Texte fourni:
* * * * * * *
Les choses se passent donc dans l’Egypte post-révolutionnaire, au temps de la normalisation, comme dans cette séquence fameuse de Tintin au pays de l’or noir : plus notre héros perdu dans le désert avance vers l’oasis rêvée, et plus celle-ci se transforme en mirage. Dans le cas présent, plus une sorte de démocratie réelle, à l’égyptienne prend forme sur le terrain, et plus « la démocratie » dont rêve El Aswany dans les Chroniques, la démocratie comme idéalité de référence, tend à se dissoudre et n’être plus qu’une « vapeur », une fantasmagorie se perdant au loin, au dessus des dunes.
Le paradigme qui prend forme ici est donc tout aussi distinct que troublant : à la lumière d’un cas aussi exemplaire que celui que nous avons ici sous les yeux, il apparaît que ce qui se désigne couramment dans notre présent sous le vocable de « la démocratie » est moins fondé sur un système de normes que sur un système de croyances. A ce titre, la discursivité démocratique contemporaine a le même statut que la discursivité communiste en vogue dans le premier XX° siècle : étant avant toutes choses une espérance composite, un bric-à-brac de croyances, de jeux de force et de pouvoir et de blocs d’institutions, elle a vocation à être simultanément et inextricablement le pire et le meilleur : l’objet de la plus fervente des espérances de délivrance, des eschatologies du Bien, comme dans les Chroniques, et le plus mensonger des régimes de domination.
* * * * * * *
Données fournies:

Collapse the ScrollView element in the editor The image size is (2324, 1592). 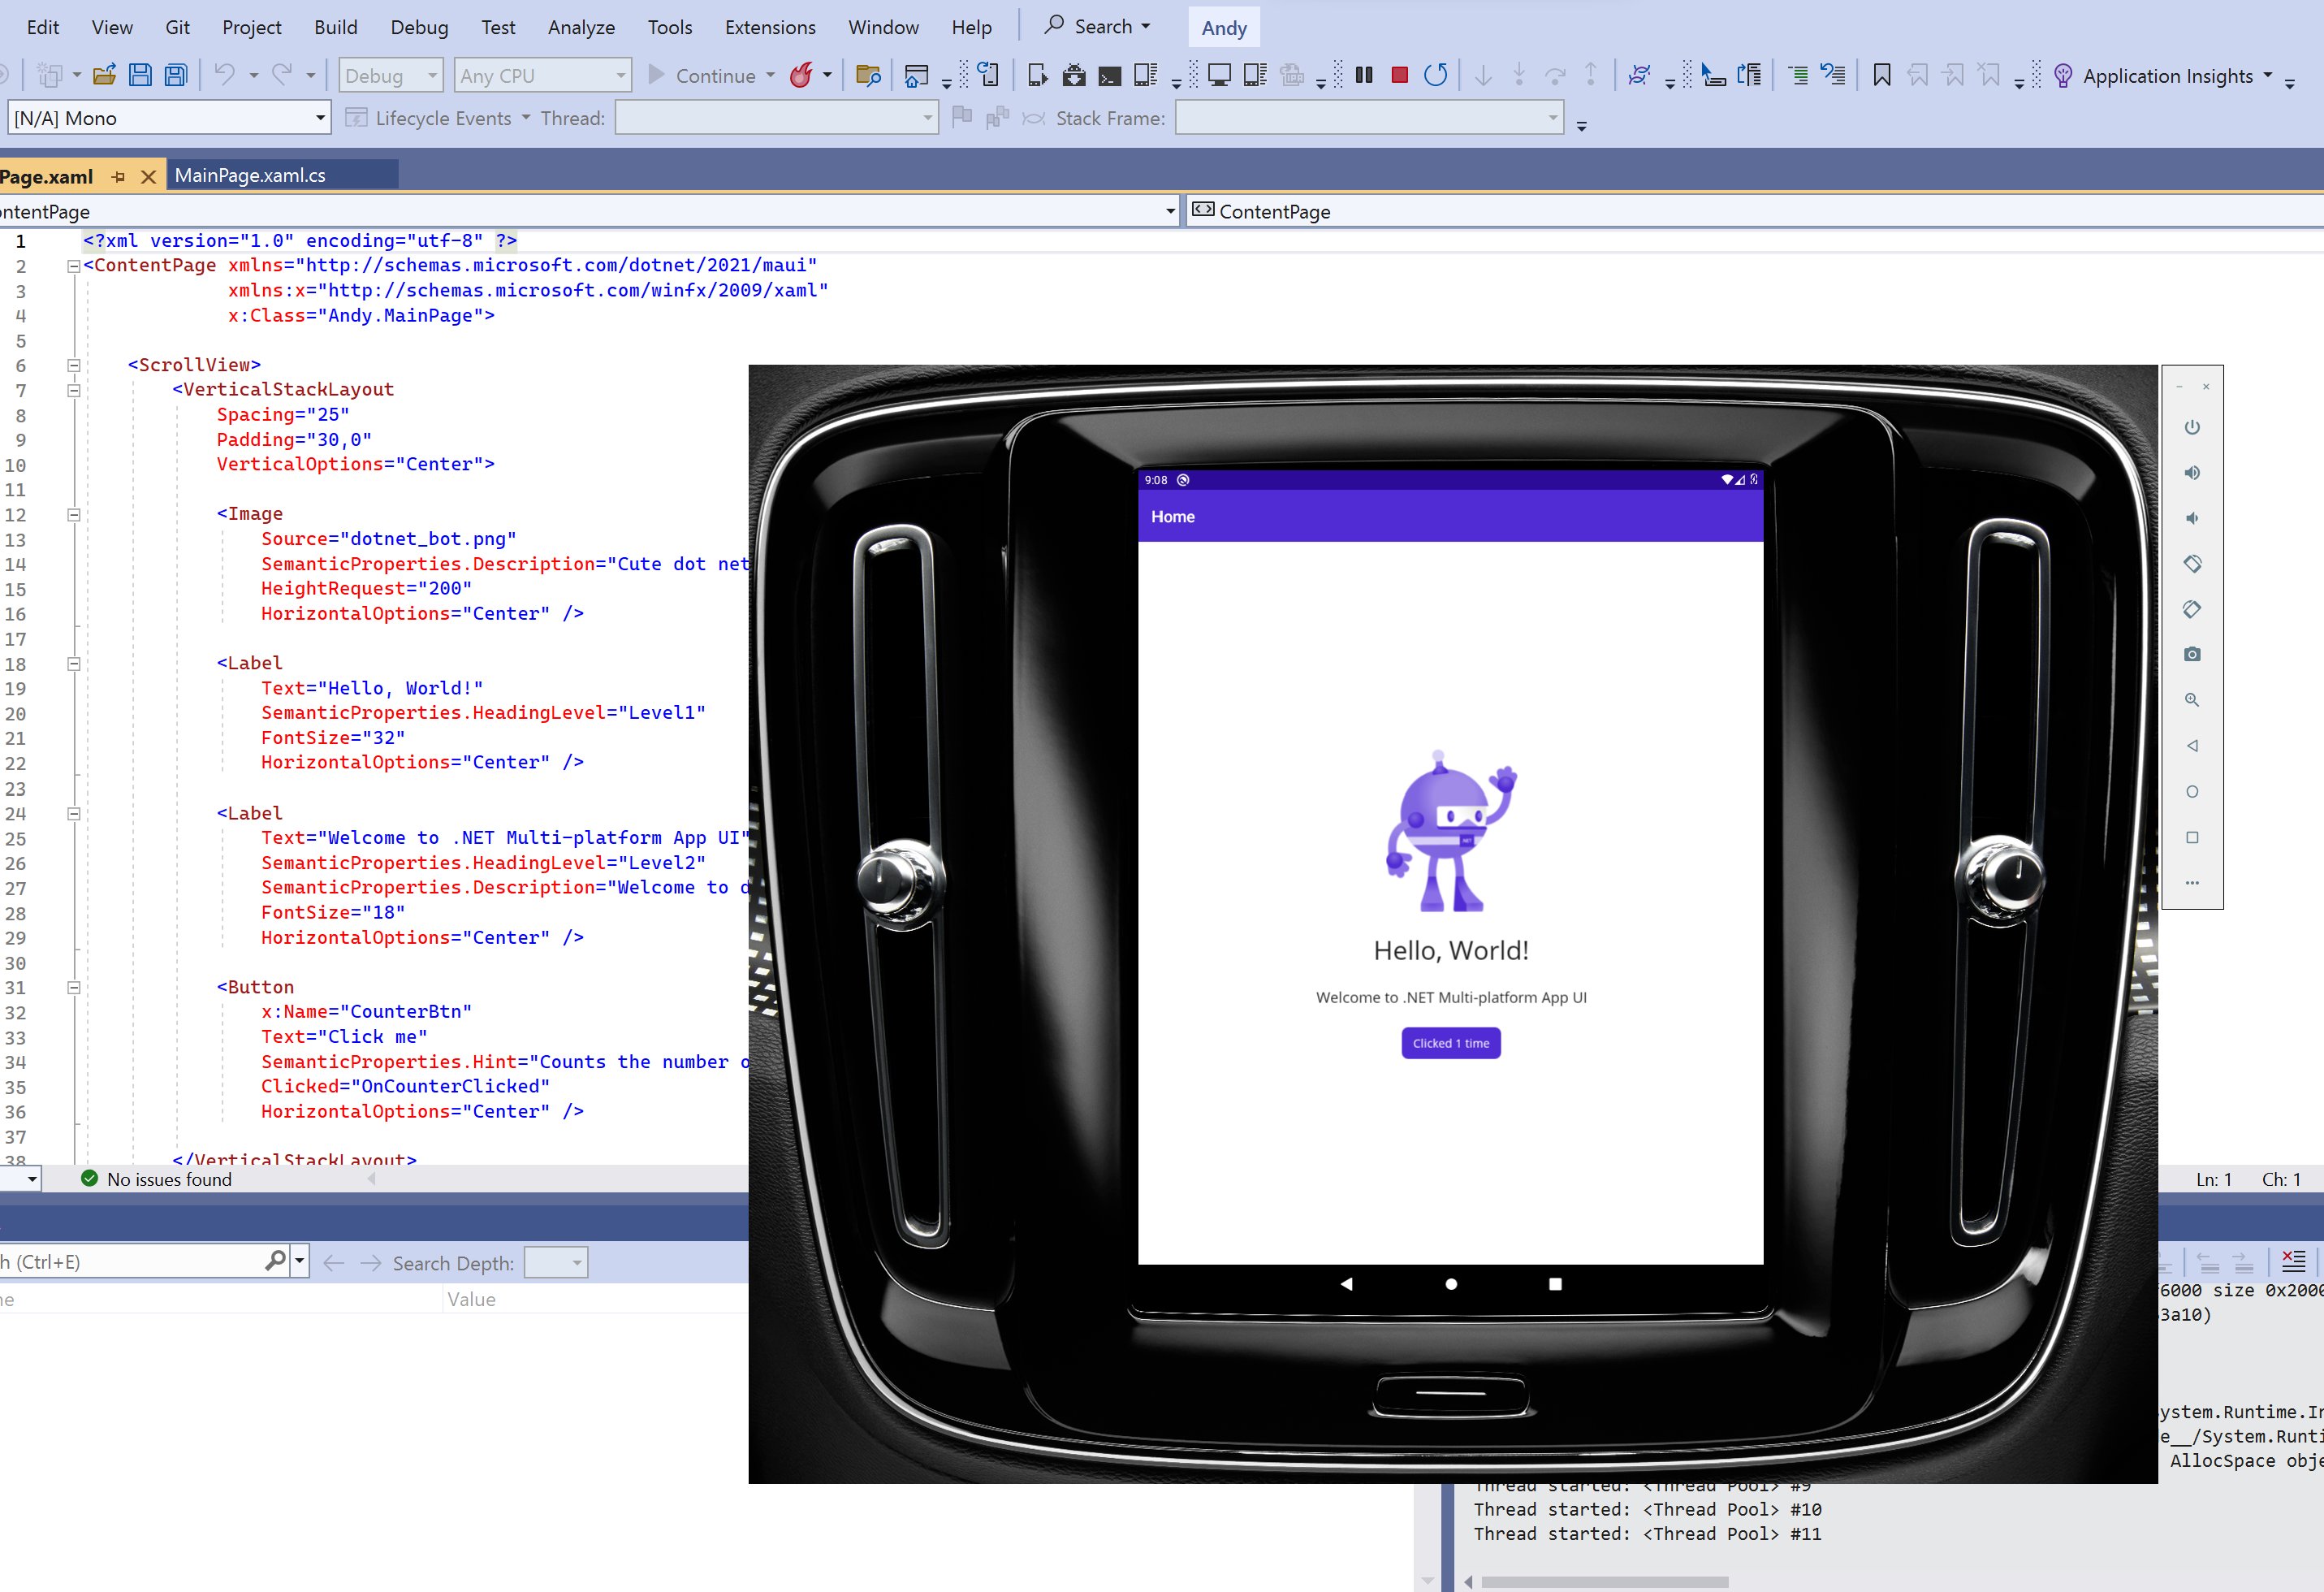[73, 365]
* * * * * * *
Travail demandé:
#1 Traduisez en anglais cette phrase du texte fourni : « Le paradigme qui prend forme ici est donc tout aussi distinct que troublant : à la lumière d’un cas aussi exemplaire que celui que nous avons ici sous les yeux, il apparaît que ce qui se désigne couramment dans notre présent sous le vocable de « la démocratie » est moins fondé sur un système de normes que sur un système de croyances. »
#2 Reproduisez fidèlement le passage du texte fourni qui va de « Les choses se » jusqu’à « dessus des dunes. ».
Le matériel ci-dessus provient d’une source différente de celle du texte.

Réponses attendues:
#1 The paradigm taking shape here is therefore as distinct as it is troubling: in light of a case as exemplary as the one we have before our eyes here, it appears that what is commonly designated in our present by the term "democracy" is grounded less in a system of norms than in a system of beliefs.

#2
Les choses se passent donc dans l’Egypte post-révolutionnaire, au temps de la normalisation, comme dans cette séquence fameuse de Tintin au pays de l’or noir : plus notre héros perdu dans le désert avance vers l’oasis rêvée, et plus celle-ci se transforme en mirage. Dans le cas présent, plus une sorte de démocratie réelle, à l’égyptienne prend forme sur le terrain, et plus « la démocratie » dont rêve El Aswany dans les Chroniques, la démocratie comme idéalité de référence, tend à se dissoudre et n’être plus qu’une « vapeur », une fantasmagorie se perdant au loin, au dessus des dunes.